Cette méthode permet de rapidement aboutir à une image précise des échantillons biologiques, en particulier de tissus cellulaires car elle tire parti du fait que les contours des cellules ont naturellement tendance à suivre des lignes. Une fois le balayage 500 de la surface de référence S effectué, au cours duquel seul l’ensemble de pixels à sonder PS est illuminé, au cours d’une étape de décision 600, il est possible de mettre en oeuvre le procédé de façon itérative, de sorte à répéter les étapes de détermination 200 des pixels brillants parmi les pixels sondés, de pré sélection 300, d’estimation 350, de sélection 400 des pixels à sonder P s et de balayage 500 de ces pixels à sonder P s .

L’étape de décision 600 permet à l’inverse de sortir de la boucle itérative, ici par exemple par voie de sortie 700, 800.

La première voie de sortie 700 provient d’une décision de l’utilisateur de sortir de la boucle itérative et balayer l’ensemble des pixels à sonder les plus récents afin d’établir une image haute résolution d’une surface qui sera proche de la surface d’intérêt réelle de l’échantillon B. Cette image haute résolution résulte de l’addition de tous les pixels balayés aux différentes itérations du procédé d’acquisition.

En cela l’utilisateur peut effectuer un compromis entre temps d’acquisition et précision recherchée selon son expérience ou ses besoins. En effet, sortir de la boucle itérative lors d’une des premières itérations est plus rapide. A l’inverse, sortir de boucle à la suite de plusieurs itérations est plus lent mais permet de balayer une surface présomptive dont le recouvrement avec la structure réelle est plus grand.
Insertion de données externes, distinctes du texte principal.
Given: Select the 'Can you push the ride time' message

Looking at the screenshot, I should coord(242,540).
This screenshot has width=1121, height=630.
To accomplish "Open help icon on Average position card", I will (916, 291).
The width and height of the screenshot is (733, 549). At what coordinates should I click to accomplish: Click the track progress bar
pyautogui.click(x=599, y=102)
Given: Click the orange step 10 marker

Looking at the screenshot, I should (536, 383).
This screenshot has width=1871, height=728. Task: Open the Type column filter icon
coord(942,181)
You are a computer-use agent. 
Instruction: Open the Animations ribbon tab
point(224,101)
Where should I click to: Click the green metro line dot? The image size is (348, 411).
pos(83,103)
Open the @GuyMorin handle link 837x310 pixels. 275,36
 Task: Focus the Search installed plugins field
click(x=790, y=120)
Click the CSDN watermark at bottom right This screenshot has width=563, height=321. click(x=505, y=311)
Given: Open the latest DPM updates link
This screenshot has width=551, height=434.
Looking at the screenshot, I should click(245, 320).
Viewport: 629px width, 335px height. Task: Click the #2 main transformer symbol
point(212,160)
Une autre voie de sortie 800 est une sortie dite « automatique ». En effet, après plusieurs interpolations de la surface d’intérêt, les nouveaux pixels sondés sont choisis dans le voisinage des points brillants sondés lors des itérations précédentes. L’espace des pixels sondés se propage itérativement dans la structure d’intérêt et le processus s’arrête lorsque aucun nouveau point brillant n’est détecté lors d’une itération.

Le principe présenté est adaptable à tout type de microscope reposant sur une illumination ponctuelle de l’échantillon dans le but de générer le signal lumineux. Le ou les voxels brillants sont balayés dans l’échantillon, généralement plan par plan. Ainsi, le procédé d’acquisition d’image s’adapte à des microscopes tels que le microscope confocal utilisant des miroirs galvanométriques, résonants, ou polygonaux, les microscopes non-linéaires (fluorescence, Raman cohérent, SHG) à miroir galvanométriques, résonants ou polygonaux, les microscopes utilisant des scanners acousto-optiques, les microscopes à matrice d’illumination (« programmable array microscope » en terminologie anglo-saxonne). L'invention n'est pas limitée aux modes de réalisation présentés et d'autres modes de réalisation apparaîtront clairement à l'homme du métier. Il est notamment possible de prévoir l’application du procédé d’acquisition selon l’invention à d’autres échantillons biologiques que les tissus cellulaires évoquées dans la présente description, et d’utiliser des techniques de microscopie alternatives.